GIVEN PASSAGE:
Western military preparations for the Ukraine proxy war began in 2014 immediately following the Western-backed 2014 “Maidan Coup” against the legitimate, elected government in Kiev.

The Ukraine war could have been prevented through diplomacy. Prior to the war, on Dec. 17, 2021, Russia offered diplomatic proposals to the United States and to NATO. The proposals were flatly rejected. Subsequently, after the start of hostilities, peace initiatives by the Vatican, by Türkiye, and by China all have been blocked by the West and its NATO war machine, thereby prolonging the present war.

19th- and 20th-Century British Imperialism

Does the present U.S.-UK-NATO war strategy echo 19th Century and World War I British Imperial geopolitics?

European imperial rivalries in the 19th Century led to the Crimean War (1853–1856) in which the United Kingdom and France fought against Russia. In the broader context, the United Kingdom sparred for over a century with Russia in Eurasia in what came to be called the “Great Game” (1804–1907).

The “Heartland and Rimland” theory of Sir Halford Mackinder (left) to contain Russia and China, and thereby enhance the global strategic position of the British Empire, had not been the approach of German Chancellor Otto von Bismarck (right), who had advocated restraint to main a balance of power in Europe.

It is not surprising, therefore, that today the U.S.-UK-NATO proxy war against Russia involves the Ukraine. In fact, it is consistent with the geopolitical concept of Sir Halford Mackinder (1861–1947). He put forward a theory about a Eurasian “Heartland” and “Rimland.” The basic concept was to contain the Eurasian Heartland—Russia and China—and thereby enhance the global strategic position of the British Empire.

Today, the proxy war in Ukraine is similarly designed as a tool of containment of the “Heartland” to weaken Russia and potentially to dismember it.

European Tensions, Imperial Rivalries
and WWI

World War I saw a collision of several empires: British, French, German, Austro-Hungarian, Russian, and Turkish. Today’s war in Europe is a collision of the North Atlantic Treaty Organization (NATO) states led by the United States and the United Kingdom, versus Russia.

Looking back, in Europe, imperial rivalry and tensions intensified in the 1890s after the fall of the German statesman Otto von Bismarck, who advocated restraint so as to maintain the European balance of power. The Kaiser’s Germany, however, espoused the aggressively expansionist ideology of “Pan-Germanism.” The Russian Empire espoused the expansionist ideology of “Pan-Slavism.” The French Republic and its Empire espoused the anti-monarchical and anti-clerical ideology of “Democracy versus Autocracy.”

Escalating tensions in Europe led to the Balkan Wars of 1912–1913. In turn, these wars further escalated European tensions. It became a downward spiral into World War. The “black swan” event of the assassination of the Austrian archduke at Sarajevo on June 28, 1914 triggered World War I. The assassination was done by the shadowy Serbian “Black Hand” organization which was under the leadership of the Serbian military.

EXTRACTED ENTRIES:
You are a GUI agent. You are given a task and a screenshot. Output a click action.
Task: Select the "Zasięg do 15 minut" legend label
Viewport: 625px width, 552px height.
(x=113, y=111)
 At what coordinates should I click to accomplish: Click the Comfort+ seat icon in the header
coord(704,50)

...

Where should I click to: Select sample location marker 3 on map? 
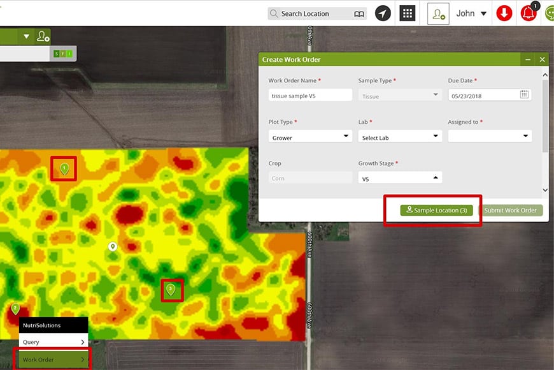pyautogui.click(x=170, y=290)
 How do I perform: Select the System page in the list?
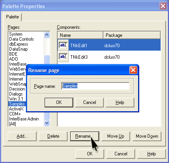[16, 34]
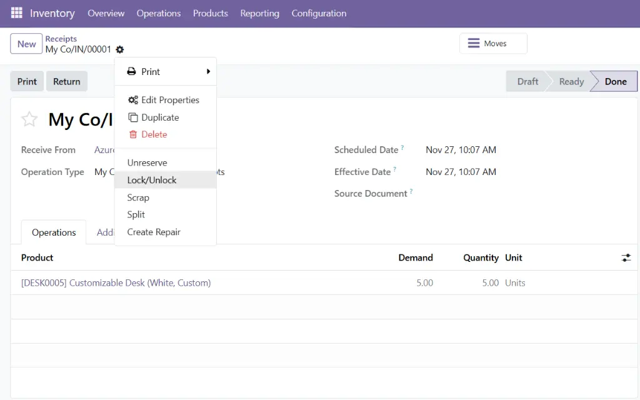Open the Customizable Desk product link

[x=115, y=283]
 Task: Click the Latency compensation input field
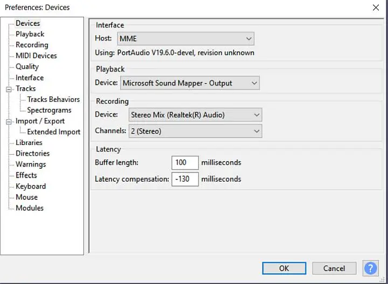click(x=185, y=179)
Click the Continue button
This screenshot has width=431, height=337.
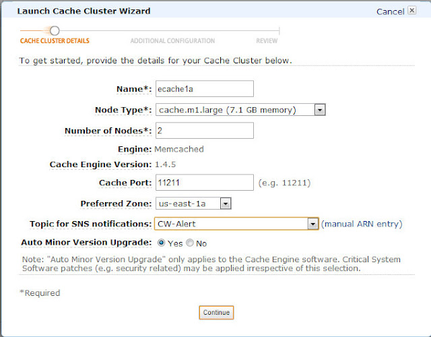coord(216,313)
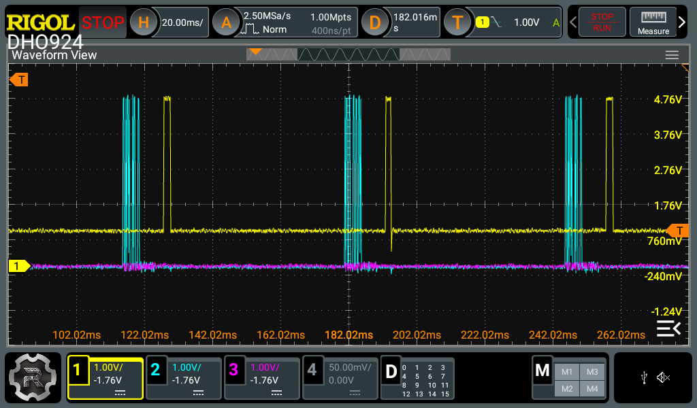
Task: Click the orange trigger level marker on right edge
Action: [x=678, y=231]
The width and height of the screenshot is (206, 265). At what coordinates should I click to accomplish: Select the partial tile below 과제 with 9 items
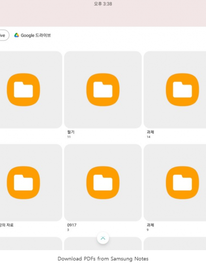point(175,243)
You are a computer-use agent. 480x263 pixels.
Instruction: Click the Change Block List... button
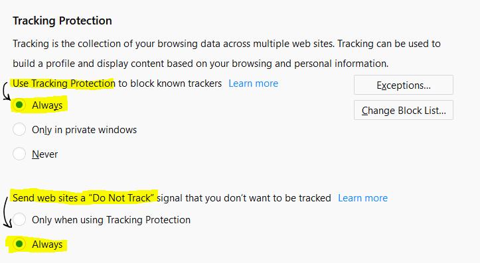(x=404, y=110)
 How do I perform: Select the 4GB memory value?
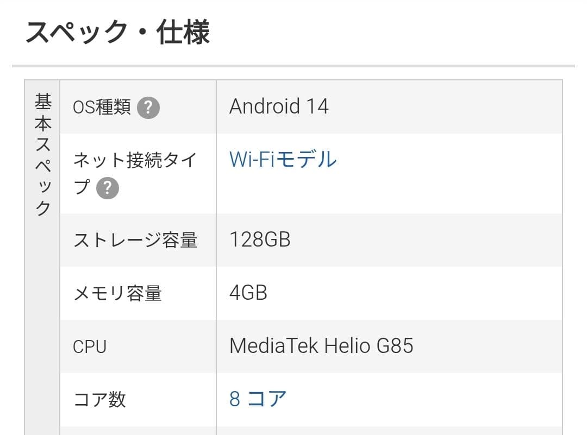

---

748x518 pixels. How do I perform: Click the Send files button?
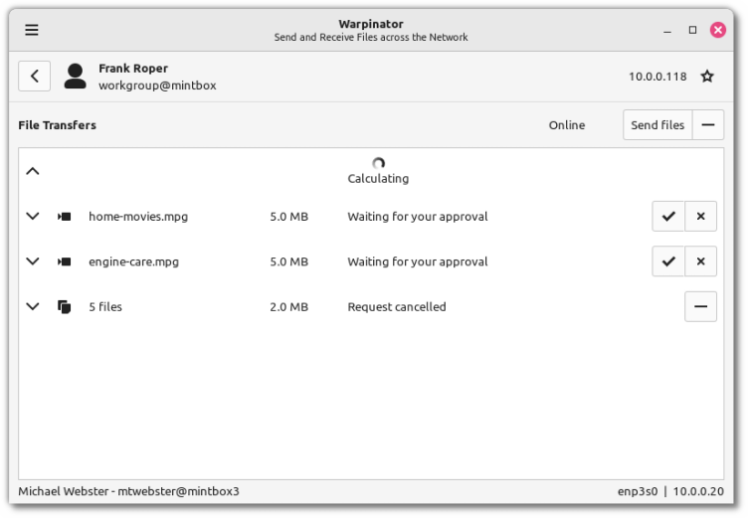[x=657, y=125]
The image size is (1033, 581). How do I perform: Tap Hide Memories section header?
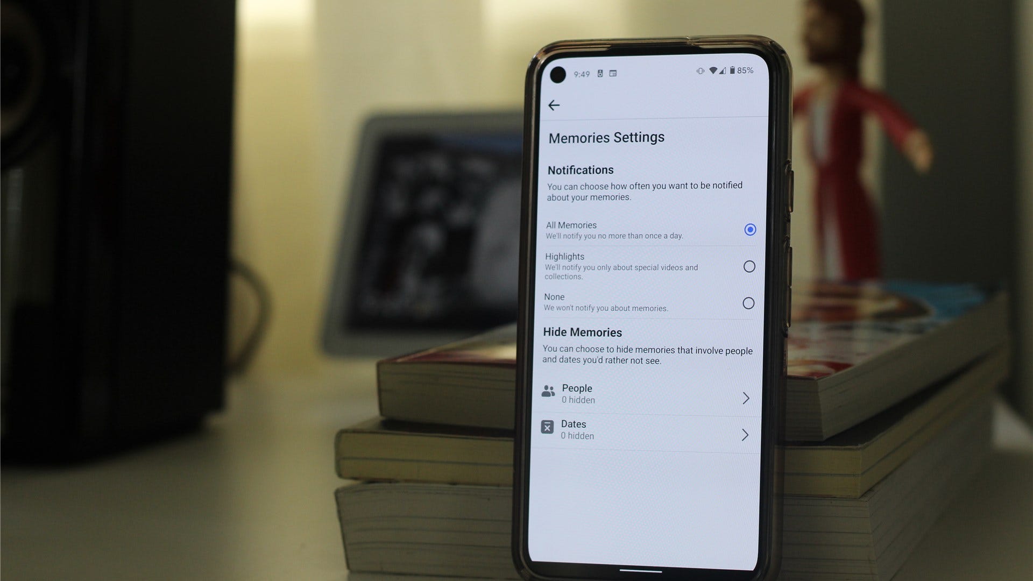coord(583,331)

DIRECTIONS:
(a) Using the passage on Western strategy and the Ukraine war, decide whether each of these statements agrees with it: (i) the United Kingdom and France fought against Russia in the Crimean War; (ii) Otto von Bismarck followed the "Heartland and Rimland" approach; (iii) the Balkan Wars took place in 1912–1913. For each, answer yes or no and quote the exact words of the passage that decide it.
(b) Retype the stretch of the records from the line containing "Where should I" through the line containing "Action: [x=678, y=231]", and omit the pictures.

RESPONSES TO THE EXERCISE:
(a)
(i) Yes: "European imperial rivalries in the 19th Century led to the Crimean War (1853–1856) in which the United Kingdom and France fought against Russia."
(ii) No: "had not been the approach of German Chancellor Otto von Bismarck (right), who had advocated restraint to main a balance of power in Europe."
(iii) Yes: "Escalating tensions in Europe led to the Balkan Wars of 1912–1913."

(b)
Where should I click to: Select sample location marker 3 on map? 
pyautogui.click(x=170, y=290)
 How do I perform: Select the System page in the list?
[16, 34]
Open the Customizable Desk product link

[x=115, y=283]
 Task: Click the Latency compensation input field
click(x=185, y=179)
Click the Continue button
This screenshot has width=431, height=337.
coord(216,313)
Task: Click the orange trigger level marker on right edge
Action: [x=678, y=231]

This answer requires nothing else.